* [Exercise details] An exact copy of the entries is needed, with every picture left out.

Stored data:
------------------------------------------------------------------------

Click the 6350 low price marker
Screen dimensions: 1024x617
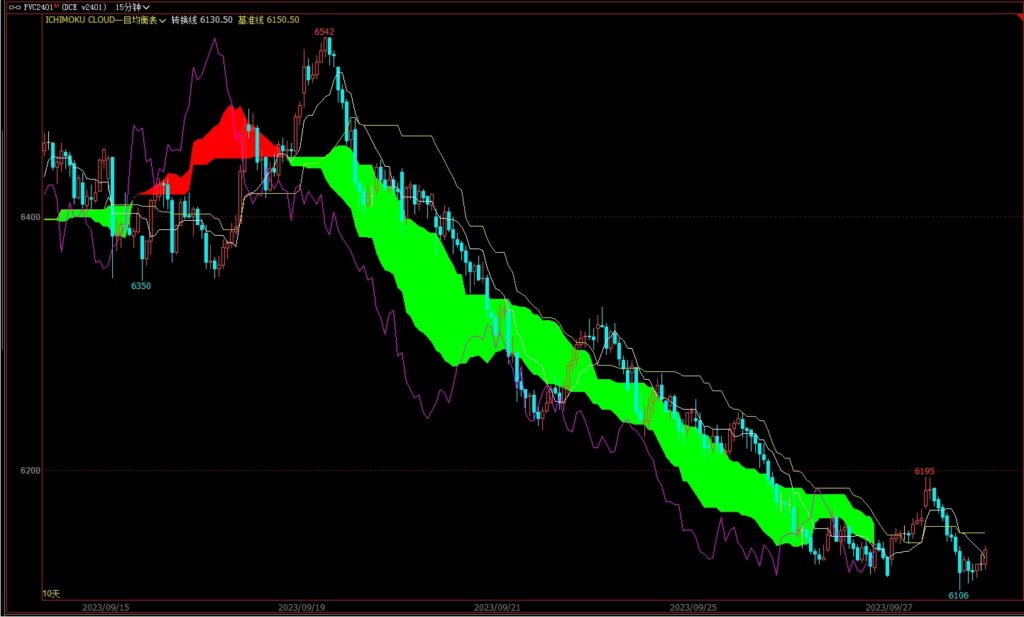pyautogui.click(x=141, y=286)
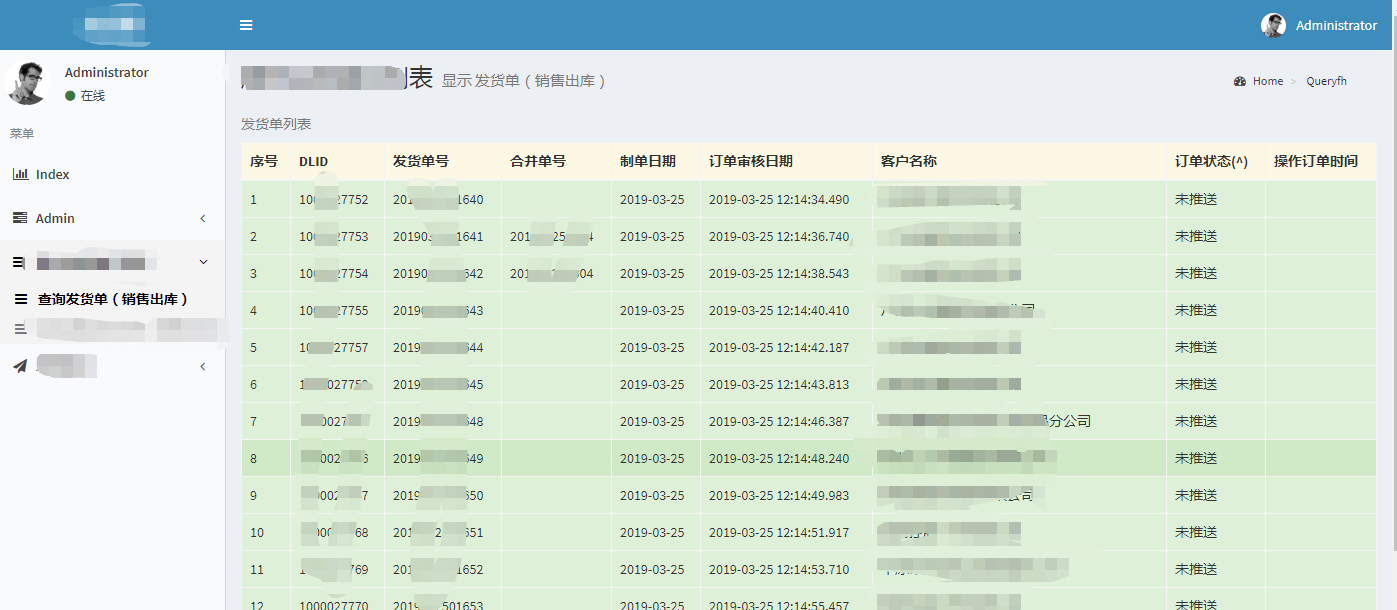The width and height of the screenshot is (1397, 610).
Task: Click the user profile photo in the sidebar
Action: (x=28, y=83)
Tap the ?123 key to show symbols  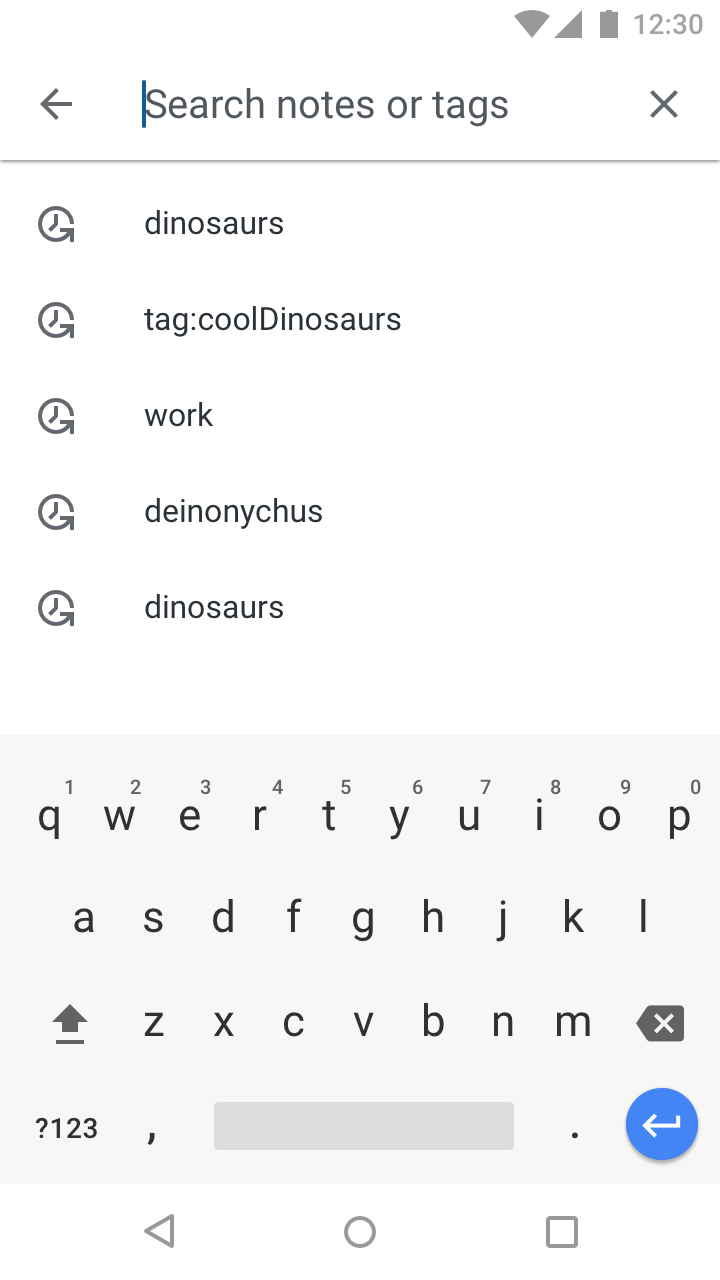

------------------------------------------------------------------------

* [Expected output]
Click the 6350 low price marker
Screen dimensions: 1024x617
pyautogui.click(x=141, y=286)
The width and height of the screenshot is (1397, 610).
Task: Click the user profile photo in the sidebar
Action: (x=28, y=83)
Tap the ?123 key to show symbols  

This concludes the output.